賃金の金融機関への振込が認められるためには、
(1)アルバイト・パートタイム労働者の同意を得る
(2)アルバイト・パートタイム労働者が指定する本人名義の預金または貯金の口座に振り込まれる
(3)振り込まれた賃金の全額が所定の賃金支払日に払い出しうる状況にある
ことが必要である。
使用者が賃金から減額支払いができるのは、
(1)欠勤などによる賃金の減額
(2)争議行為中の賃金
(3)賃金の前払金・繰上支給金の精算
などの場合に限られている。
全額払いについての例外が認められるのは、法令に別段の定めがある場合と、労使間で書面による協定を作成した場合の二つで、法令に定めがある場合の主なものは、源泉徴収を認める所得税、住民税、保険料の控除を認める健康保険料、厚生年金保険料、雇用保険料、それに労基法九一条による制裁としての減給などである。

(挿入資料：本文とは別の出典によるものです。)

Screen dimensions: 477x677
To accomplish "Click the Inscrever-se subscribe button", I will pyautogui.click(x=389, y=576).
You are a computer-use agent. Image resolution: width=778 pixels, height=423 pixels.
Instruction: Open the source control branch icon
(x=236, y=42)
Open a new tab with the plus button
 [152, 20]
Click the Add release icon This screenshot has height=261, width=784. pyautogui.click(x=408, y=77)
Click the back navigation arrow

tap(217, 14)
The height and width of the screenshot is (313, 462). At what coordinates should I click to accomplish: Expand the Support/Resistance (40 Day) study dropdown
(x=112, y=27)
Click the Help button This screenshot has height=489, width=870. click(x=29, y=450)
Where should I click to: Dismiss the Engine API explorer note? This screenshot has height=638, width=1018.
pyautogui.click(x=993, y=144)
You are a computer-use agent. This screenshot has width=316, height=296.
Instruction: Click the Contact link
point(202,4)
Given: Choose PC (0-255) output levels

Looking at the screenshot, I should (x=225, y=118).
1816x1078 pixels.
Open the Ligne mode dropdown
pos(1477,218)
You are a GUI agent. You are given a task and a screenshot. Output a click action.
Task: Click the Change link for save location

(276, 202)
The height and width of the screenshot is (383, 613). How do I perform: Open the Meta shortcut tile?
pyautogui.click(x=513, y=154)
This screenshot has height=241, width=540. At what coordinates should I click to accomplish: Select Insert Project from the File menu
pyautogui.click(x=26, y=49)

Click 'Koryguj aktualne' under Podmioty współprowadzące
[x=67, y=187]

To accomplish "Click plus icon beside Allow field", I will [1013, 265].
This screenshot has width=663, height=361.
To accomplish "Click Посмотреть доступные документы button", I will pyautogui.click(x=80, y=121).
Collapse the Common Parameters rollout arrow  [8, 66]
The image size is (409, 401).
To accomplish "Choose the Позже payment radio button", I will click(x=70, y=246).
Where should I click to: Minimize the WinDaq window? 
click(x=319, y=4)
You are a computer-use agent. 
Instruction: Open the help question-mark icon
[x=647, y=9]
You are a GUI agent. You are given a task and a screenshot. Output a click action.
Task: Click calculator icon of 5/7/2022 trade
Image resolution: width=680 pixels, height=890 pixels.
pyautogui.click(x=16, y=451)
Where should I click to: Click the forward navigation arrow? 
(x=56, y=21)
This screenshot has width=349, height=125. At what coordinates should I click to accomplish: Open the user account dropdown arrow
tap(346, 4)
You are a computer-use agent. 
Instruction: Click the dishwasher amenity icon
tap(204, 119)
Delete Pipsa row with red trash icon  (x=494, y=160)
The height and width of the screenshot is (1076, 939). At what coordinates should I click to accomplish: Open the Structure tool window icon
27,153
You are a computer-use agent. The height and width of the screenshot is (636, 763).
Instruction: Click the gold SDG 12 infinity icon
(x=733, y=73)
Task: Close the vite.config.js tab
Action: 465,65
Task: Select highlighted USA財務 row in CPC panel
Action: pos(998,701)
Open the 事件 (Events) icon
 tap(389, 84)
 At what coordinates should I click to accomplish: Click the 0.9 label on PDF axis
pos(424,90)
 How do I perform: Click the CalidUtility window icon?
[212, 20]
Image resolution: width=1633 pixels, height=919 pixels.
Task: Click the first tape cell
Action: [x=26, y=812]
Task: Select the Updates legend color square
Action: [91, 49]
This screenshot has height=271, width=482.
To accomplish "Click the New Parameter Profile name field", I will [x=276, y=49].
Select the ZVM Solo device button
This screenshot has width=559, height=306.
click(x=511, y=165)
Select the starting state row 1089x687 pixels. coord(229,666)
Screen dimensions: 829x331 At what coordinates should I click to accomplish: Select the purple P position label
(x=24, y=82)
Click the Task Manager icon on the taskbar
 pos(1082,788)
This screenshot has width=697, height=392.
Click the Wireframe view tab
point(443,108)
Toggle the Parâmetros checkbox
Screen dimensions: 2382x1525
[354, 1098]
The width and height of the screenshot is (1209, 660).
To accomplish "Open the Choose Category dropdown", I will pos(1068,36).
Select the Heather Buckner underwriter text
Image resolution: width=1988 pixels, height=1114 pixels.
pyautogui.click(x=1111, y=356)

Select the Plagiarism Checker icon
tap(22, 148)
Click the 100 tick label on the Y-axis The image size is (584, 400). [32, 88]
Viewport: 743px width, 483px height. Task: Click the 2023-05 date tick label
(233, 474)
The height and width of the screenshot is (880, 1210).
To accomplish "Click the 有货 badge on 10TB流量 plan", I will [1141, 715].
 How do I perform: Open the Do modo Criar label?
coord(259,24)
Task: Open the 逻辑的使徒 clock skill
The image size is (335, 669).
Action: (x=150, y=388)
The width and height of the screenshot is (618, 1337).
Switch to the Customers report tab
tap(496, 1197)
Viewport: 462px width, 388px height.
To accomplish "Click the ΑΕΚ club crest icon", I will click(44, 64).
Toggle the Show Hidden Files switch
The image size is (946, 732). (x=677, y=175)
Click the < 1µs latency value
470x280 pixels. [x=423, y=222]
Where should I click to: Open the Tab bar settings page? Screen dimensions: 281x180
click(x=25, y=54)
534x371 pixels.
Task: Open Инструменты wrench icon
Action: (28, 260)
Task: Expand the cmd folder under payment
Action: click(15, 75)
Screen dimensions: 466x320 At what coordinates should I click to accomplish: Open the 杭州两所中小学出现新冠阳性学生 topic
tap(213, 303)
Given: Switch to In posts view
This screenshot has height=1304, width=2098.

使用者が物品の購買代金、親睦会費、労働組合費などを賃金から控除して支払う場合には、当該事業所の労働者の過半数で組織する労働組合のあるときはその労働組合、労働組合がないときは労働者の過半数を代表する者との書面による協定をしなければならない。この協定は締結さえすればよいものであり、所轄労働基準監督署長への届け出の必要はない。